At Hubbell, the customer experience gets treated like a direct output of operations, not a brand message. The experience is shaped by three pillars that people can feel immediately: quality, accuracy, and speed. When those three are aligned, customers get what they expected, and the business earns the right to exceed expectations.

The definition of “customer” also expands. External customers include buyers, residents, and clients. Internal customers include associates and trade partners who shape day-to-day delivery. Ignore the internal experience long enough, and the external experience inevitably cracks.

Hoogle High Fives

If the goal is creating raving fans externally, internal “fans” can’t be optional. One practical way to make internal commitment visible is to recognize the behavior that drives great experiences. At Hubbell, that recognition became a habit through one of our internal reputation management strategies, called “Hoogle High Five,” a program designed to spotlight teammates who go above and beyond in a quick, easy digital format.

This initiative has been one of our most successful in fostering a positive workplace, with thousands of high fives in the first six months. It aligns well with the idea of rewarding people for being their best, even in the day-to-day. Here is how we started it.

  • First, an associate can nominate anyone in the company. That nomination is reviewed, submitted, and sent to that nominated associate AND their manager.
  • Then, we announced that anyone who nominated someone for a Hoogle High Five would be entered into a random drawing.
  • Eight people would be selected each month, and each would receive a $100 reward.

This aligns with our “Eight to Great” culture, which has completely changed the game. Before the contest, we averaged about 20 high fives per month. After we introduced it, that number jumped to around 250 per month.

The process is simple. Anyone can submit a Hoogle High Five, and I receive and read every nomination. It’s amazing to see the variety of recognition people give each other, from simple acts of kindness to going above and beyond in their roles. The feedback isn’t hidden. Anyone in the company can read these high fives, making it a shared experience.

Overall, the Hoogle High Five has become a core part of our company culture. It’s not just a recognition program; it reinforces the behaviors and attitudes we value most. By encouraging people to show appreciation for one another, we’ve created an environment where passion and positivity thrive.

Review Strategy and Handling Negative Feedback

A customer experience strategy must include measurement and feedback, or it will drift into guesswork.

Feedback can be gathered systematically. For example, platforms like Avid Ratings and Yardi help capture homebuyer or renter satisfaction and highlight patterns that might not show up in individual conversations. In senior living, managers engage residents directly—asking about meals, activities, and overall experience—so issues surface early while they are still easy to fix.

Great service also needs an “ask.” Delivering the experience is crucial, but actively gathering feedback and managing how processes are perceived matters too, especially in the public arena of online reviews.

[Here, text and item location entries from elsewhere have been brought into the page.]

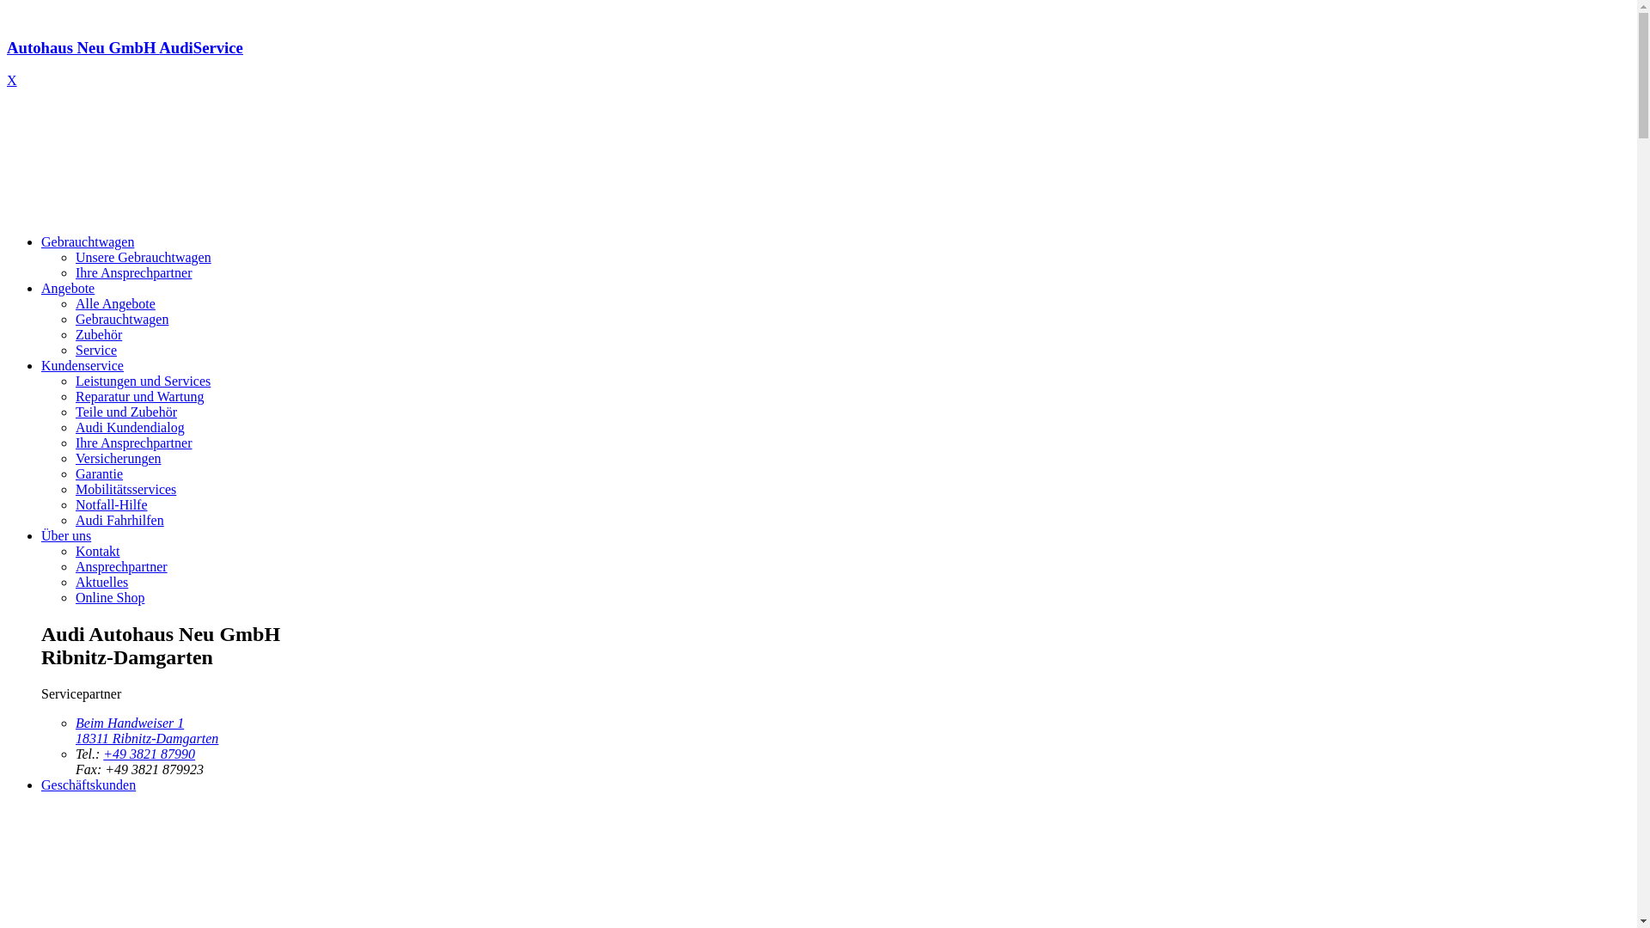  What do you see at coordinates (101, 581) in the screenshot?
I see `'Aktuelles'` at bounding box center [101, 581].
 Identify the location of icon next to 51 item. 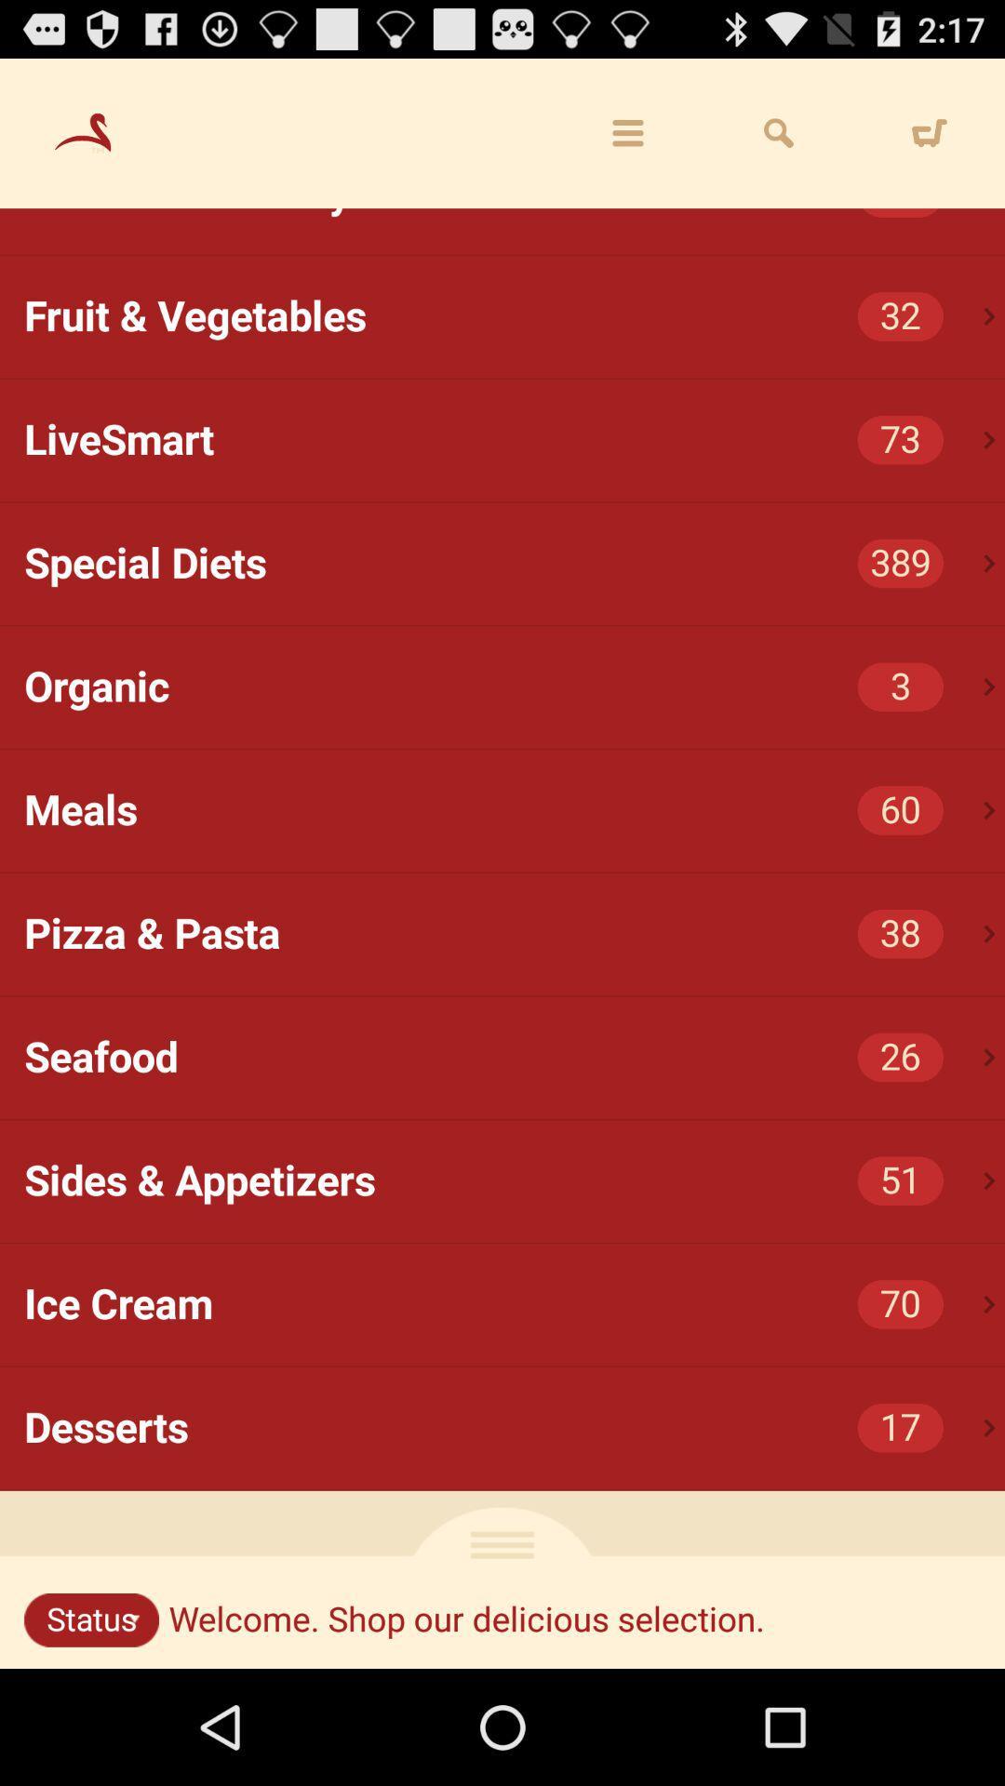
(988, 1179).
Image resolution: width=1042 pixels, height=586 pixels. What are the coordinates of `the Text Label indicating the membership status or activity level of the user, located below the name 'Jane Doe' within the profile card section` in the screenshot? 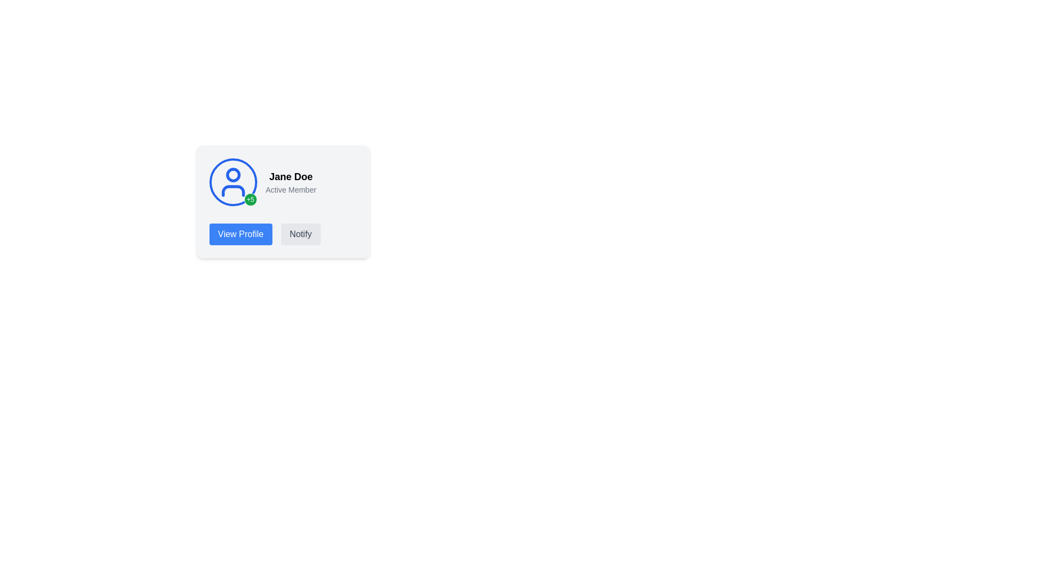 It's located at (291, 189).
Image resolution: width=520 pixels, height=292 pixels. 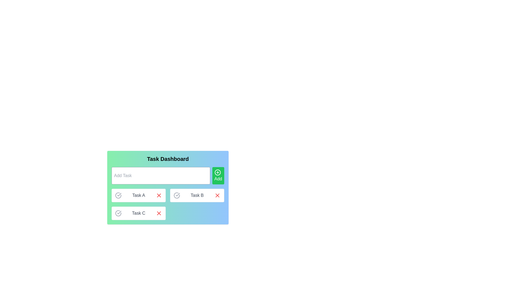 I want to click on the delete button for 'Task B' located in the task list area of the Task Dashboard, so click(x=217, y=195).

Of course, not every review is positive. That’s where discipline matters. Low ratings (1–3 stars) should be reviewed, root causes identified, and responses handled transparently and quickly. Customers can tell when a company owns an issue instead of dodging it.

Turning Service into a Marketing Engine

When quality, accuracy, and speed are consistent, service stops being a cost center and starts acting like marketing. Positive experiences build trust and customer loyalty, and they also reduce the power of the occasional dissatisfied voice because the broader reputation is strong.

Creating raving fans is not a seasonal push. It’s an all-year feedback-and-improvement cycle. So start by building a simple year-round plan: define what “great” means in daily execution (quality, accuracy, speed), decide when the organization will request reviews, assign ownership for responding to low ratings, and create a rhythm for sharing insights internally. Then reinforce the behaviors that create great experiences through recognition and visibility.